*** Opening of INFORMATION SHOWN ***

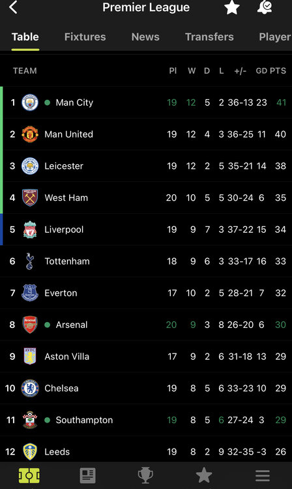This screenshot has height=489, width=292.
Task: Tap the Chelsea club crest
Action: [30, 389]
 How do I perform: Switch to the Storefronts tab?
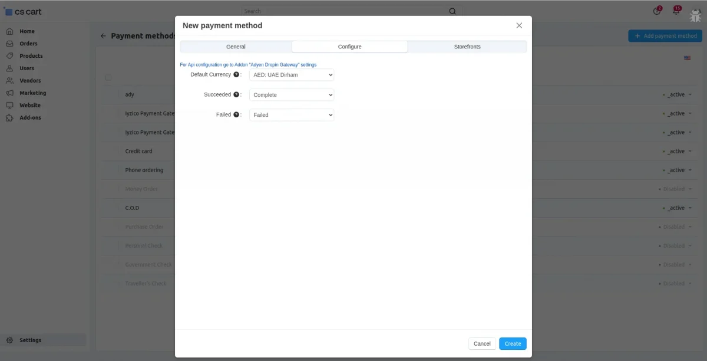tap(467, 47)
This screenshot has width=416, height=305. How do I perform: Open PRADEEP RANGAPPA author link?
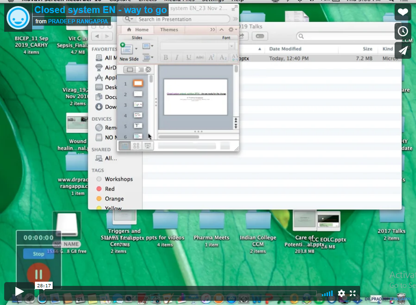78,21
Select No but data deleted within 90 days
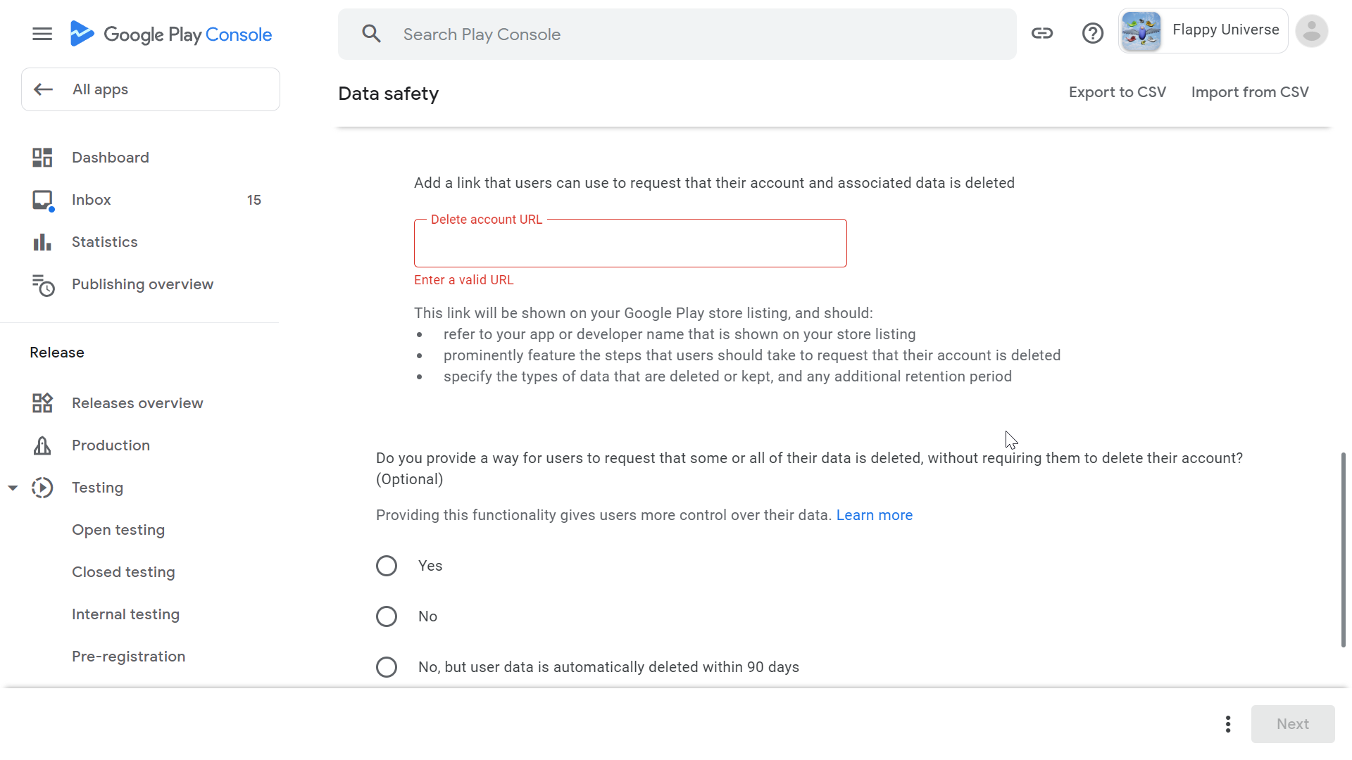Screen dimensions: 1352x760 (x=387, y=666)
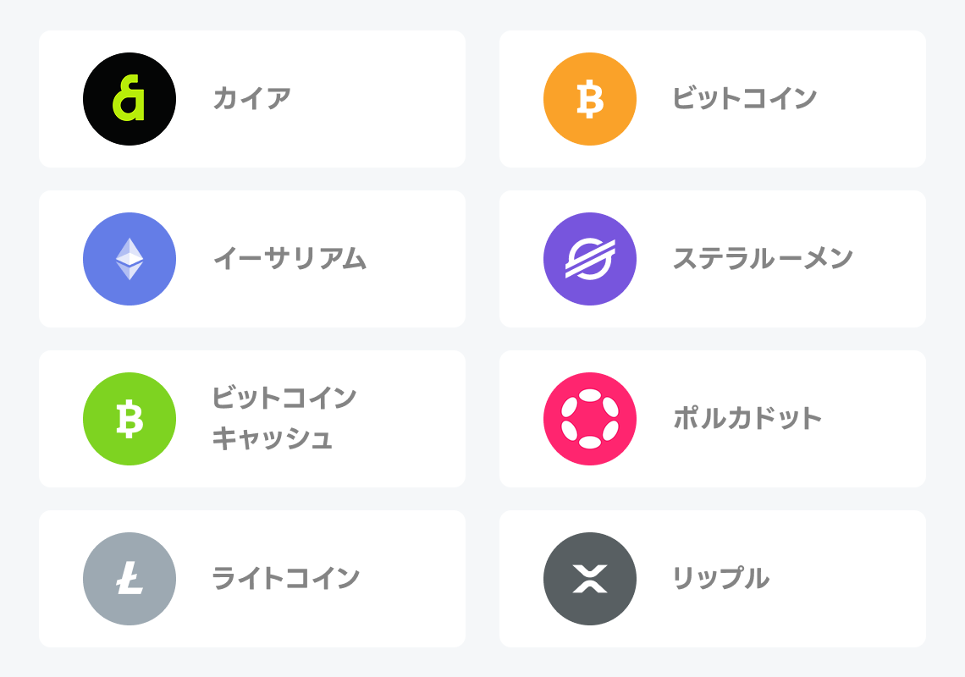Choose Litecoin from the currency list
This screenshot has height=677, width=965.
[251, 579]
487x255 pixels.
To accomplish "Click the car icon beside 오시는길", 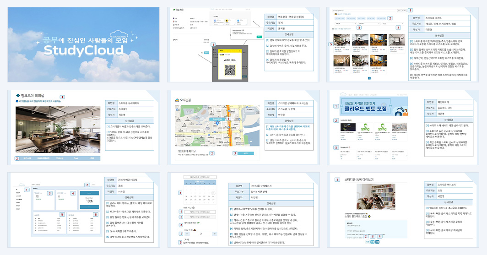I will 177,100.
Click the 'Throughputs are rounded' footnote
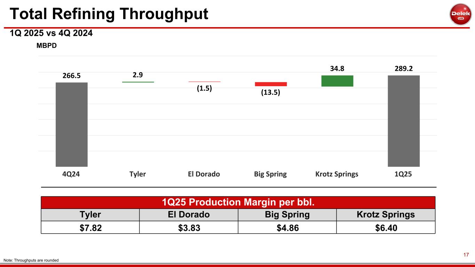475x267 pixels. tap(31, 260)
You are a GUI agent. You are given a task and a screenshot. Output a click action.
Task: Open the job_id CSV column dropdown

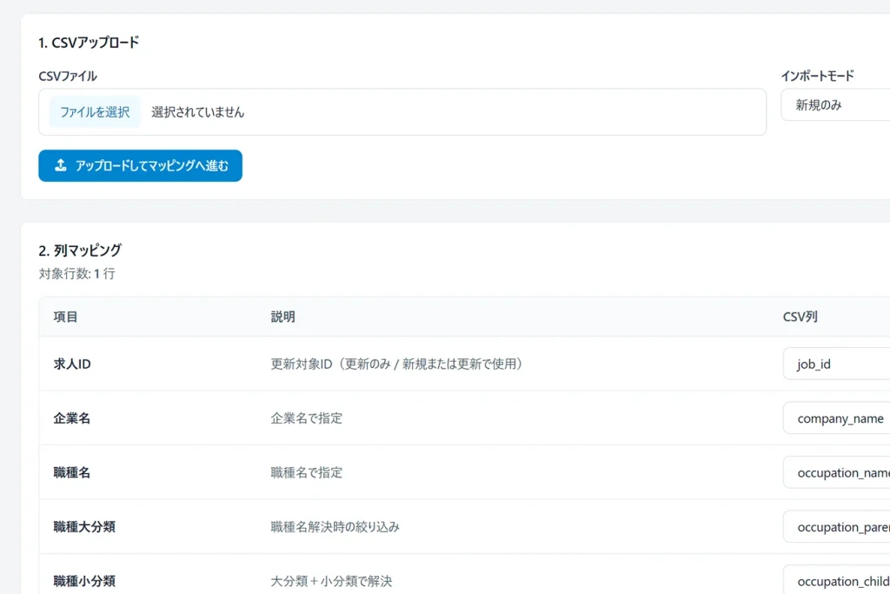pos(836,364)
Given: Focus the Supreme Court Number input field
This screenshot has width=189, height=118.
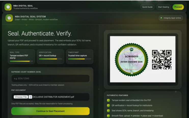Looking at the screenshot, I should coord(50,78).
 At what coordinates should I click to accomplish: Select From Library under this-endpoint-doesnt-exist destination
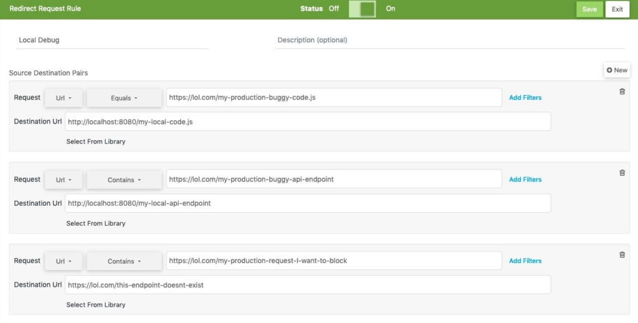tap(96, 305)
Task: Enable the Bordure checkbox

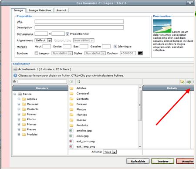Action: (x=36, y=53)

*** Close of INFORMATION SHOWN ***

_ACTIVITY_
Using the records above, copy exactly and only the lines from the line with "This screenshot has width=189, height=118." through the end, both included; leave every picture out.

_EXERCISE SOLUTION_
This screenshot has width=189, height=118.
Looking at the screenshot, I should coord(50,78).
 At what coordinates should I click to accomplish: Select From Library under this-endpoint-doesnt-exist destination
tap(96, 305)
Task: Enable the Bordure checkbox

Action: (x=36, y=53)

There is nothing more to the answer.